Esse tipo de campanha de destruição sistemática das universidades públicas não é gratuita. Sabemos que há interesses até de nível internacional voltados para o ensino superior no Brasil. E um investimento numa área vital em que ainda se pode manter uma certa autonomia de pensamento e de liberdade. Este não é um problema somente de psicólogo. Por isso, não podemos pensar pequeno em termos somente de mercado de trabalho e sim pensar mais amplamente na qualidade do ensino público, de resistir contra a atual tendência de privatização e de lutar pela manutenção do ensino público".

 


 

O currículo mínimo dos cursos de psicologia

O Curriculo Mínimo dos cursos de Psicologia foi estabelecido pelo Parecer n° 403, do Conselho Federal de Educação, cujo relator foi o prof. Valnir Chagas, acompanhado pela respectiva resolução, que passou a vigorar a partir de 1963.

De acordo com essa resolução, o Currículo Mínimo do curso de Psicologia para o Bacharelado e Licenciatura compreende sete matérias: Fisiologia, Estatística, Psicologia Geral e Experimental, Psicologia do Desenvolvimento, Psicologia da Personalidade, Psicologia Social e Psicopatologia Geral.

Para a obtenção do diploma de Psicólogo, exigem-se, além das matérias acima, mais as seguintes: Técnicas de Exame e Aconselhamento Psicológico, Ética Profissional e mais três matérias dentre o seguinte rol: Psicologia do Excepcional, Dinâmica de Grupo e Relações Humanas, Pedagogia Terapêutica, Psicologia do Escolar e Problemas de Aprendizagem, Teorias e Técnicas Psicoterápicas, Seleção e Orientação Profissional e Psicologia da Indústria. Além disso, para o diploma de Psicólogo é exigido treinamento prático sob a forma de estágio supervisionado, ao longo de pelo menos 500 horas, por sugestão do relator do Parecer n° 403.

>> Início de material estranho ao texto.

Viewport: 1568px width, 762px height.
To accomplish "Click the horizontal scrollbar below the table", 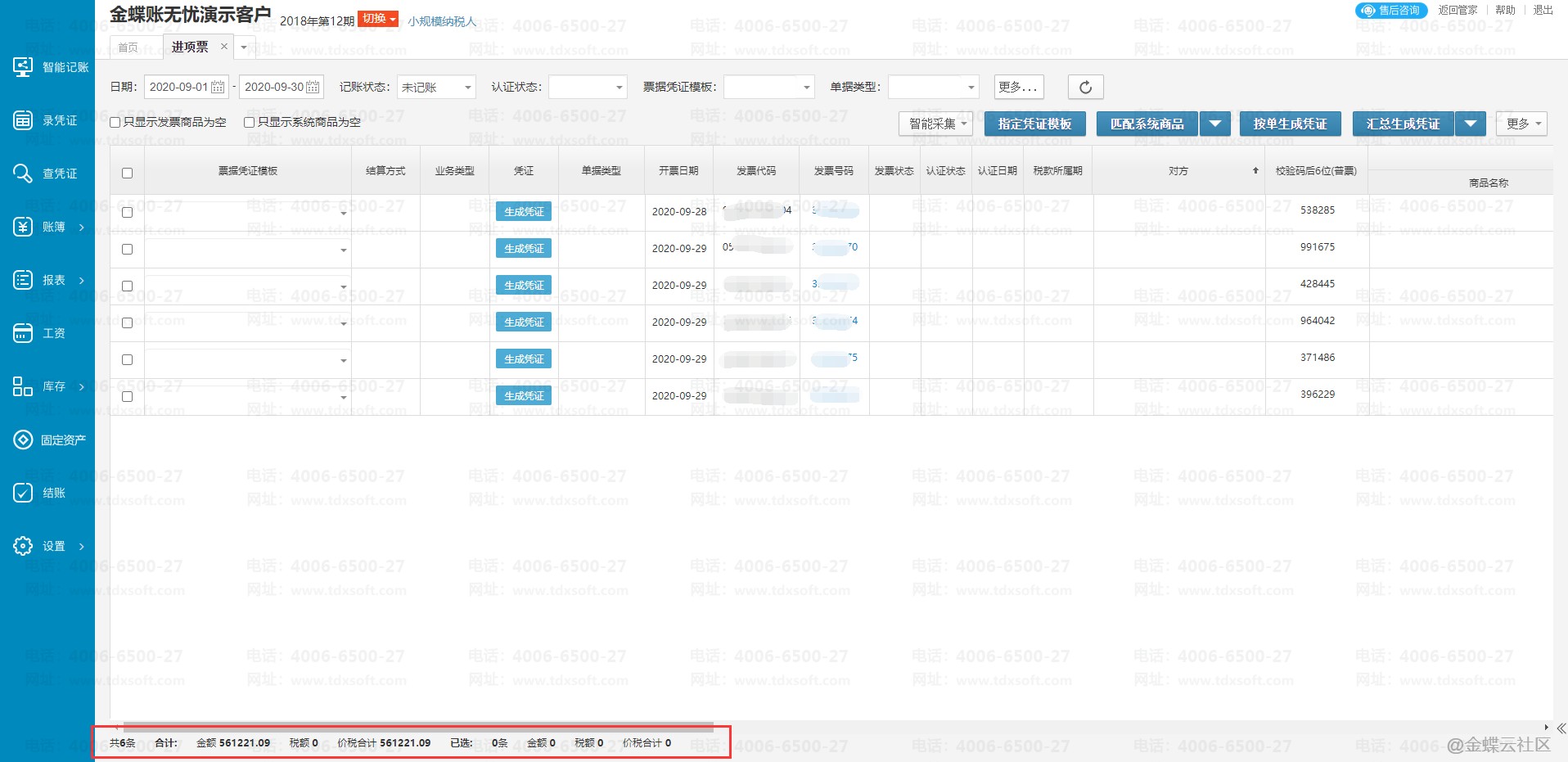I will coord(417,726).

É previsto ainda que a duração do Curso de Psicologia seja de quatro anos para o Bacharelado e Licenciatura e, de cinco anos, para a formação de Psicólogos, incluindo os estágios.

Deve-se ressaltar que a resolução que criou este Currículo Mínimo, por sinal ainda em vigor, não prevê os conteúdos a serem desenvolvidos nas diversas disciplinas, nem as respectivas ementas. Da mesma forma não prevê a carga horária de cada uma delas.